POLEGON stands for Prior-Oblivious Length Estimation in Genealogies with Oriented Network. POLEGON works with inferred Ancestral Recombination Graph (ARG) to re-calibrate the branch length, without the usage of any prior. The inferred ARGs should be in tskit format, with mutations mapped to branches. It is also important that the genealogies in the ARG should be linked, in that the adjacent trees should differ relatively small. After the branch length has been inferred, the population size history can be subsequently inferred with the calibrated branch length.
The details of the algorithms can be found at: [add some link], which is also the citation source.
POLEGON takes .trees files with tskit tree sequence format (of course there need to be mutations in it!). Its output is also in tree sequence format, for both posterior samples and posterior average.

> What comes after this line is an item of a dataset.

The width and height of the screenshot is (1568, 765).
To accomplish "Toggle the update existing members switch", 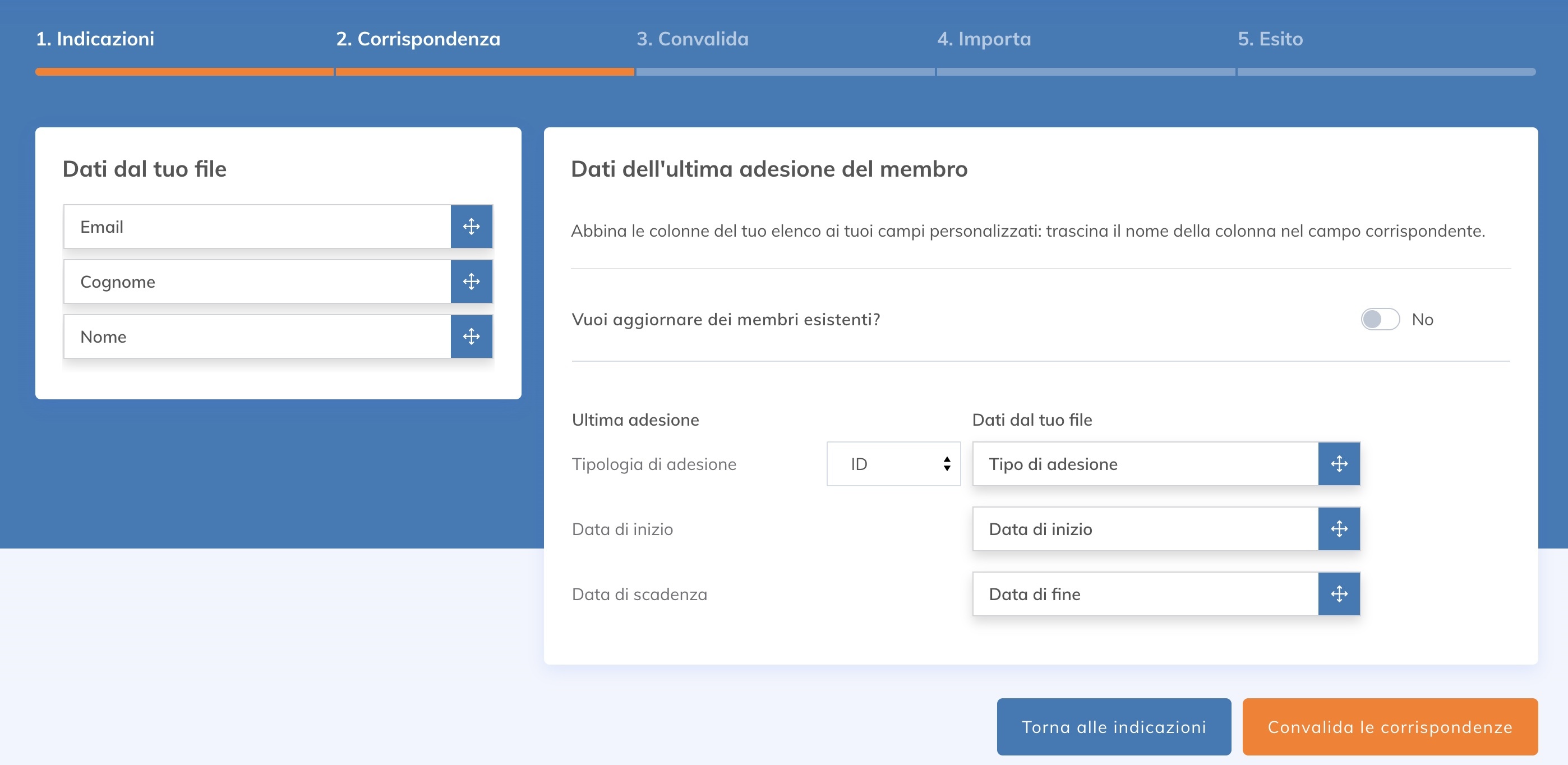I will click(1380, 319).
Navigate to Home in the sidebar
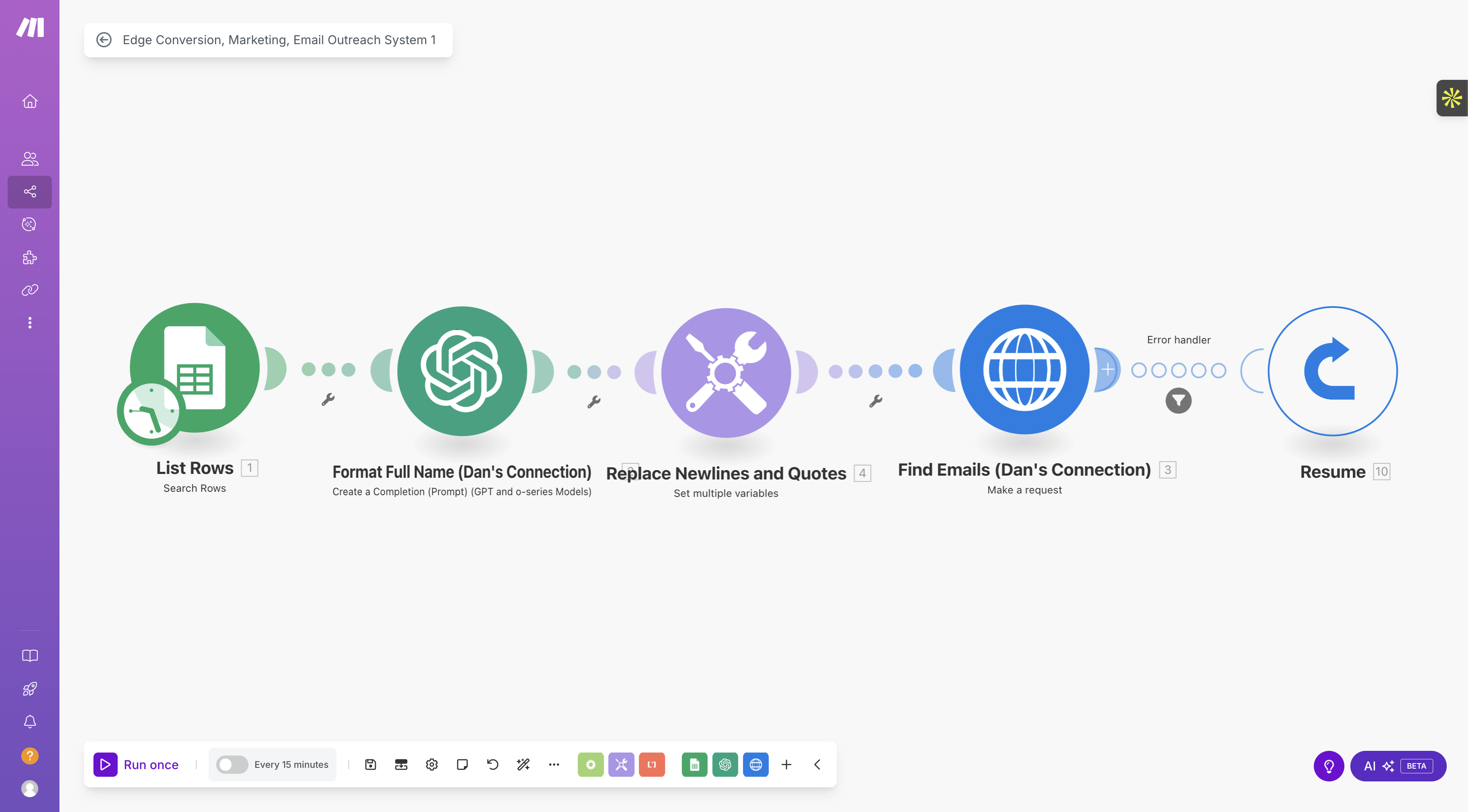1468x812 pixels. (29, 101)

Fixated on the topology, POLEGON can generate you the posterior samples of the ARG and the posterior average of them.
The basic commands is:
polegon_master -m mutation_rate -input original_tree_sequence -output updated_tree_sequence -num_samples N -thin K -scaling_rep L
The following details to these arguments can be displayed if you simply type polegon
| flag | required? | details |
|---|---|---|
| -input | required | the prefix of the tree sequence file |
| -output | required | the prefix of the re-sampled tree sequence file |
| -m | conditionally required | per base pair per generation mutation rate |
| -map | conditionally required | mutation rate map for the region |
| -num_samples | optional | the number of posterior ARG samples. Default: 100 |
| -thinning | optional | the number of thinning iterations in MCMC. Default: 10 |
| -scaling_rep | optional | the number of rescaling steps after MCMC. Default: 5 |
If you want to use a mutation map, rather than a constant mutation rate along the genome, the mutation map file should be formatted as follows:
0 1.2e-8
100000 2e-8
200000 1e-8
this means that the mutation rate between 0-100kb is 1.2e-8, and between 100-200kb is 2e-8. The coordinates must start from 0 and the last coordinate must be larger than (or equal to) the sequence length in the tree sequence file, so that mutation map is fully defined.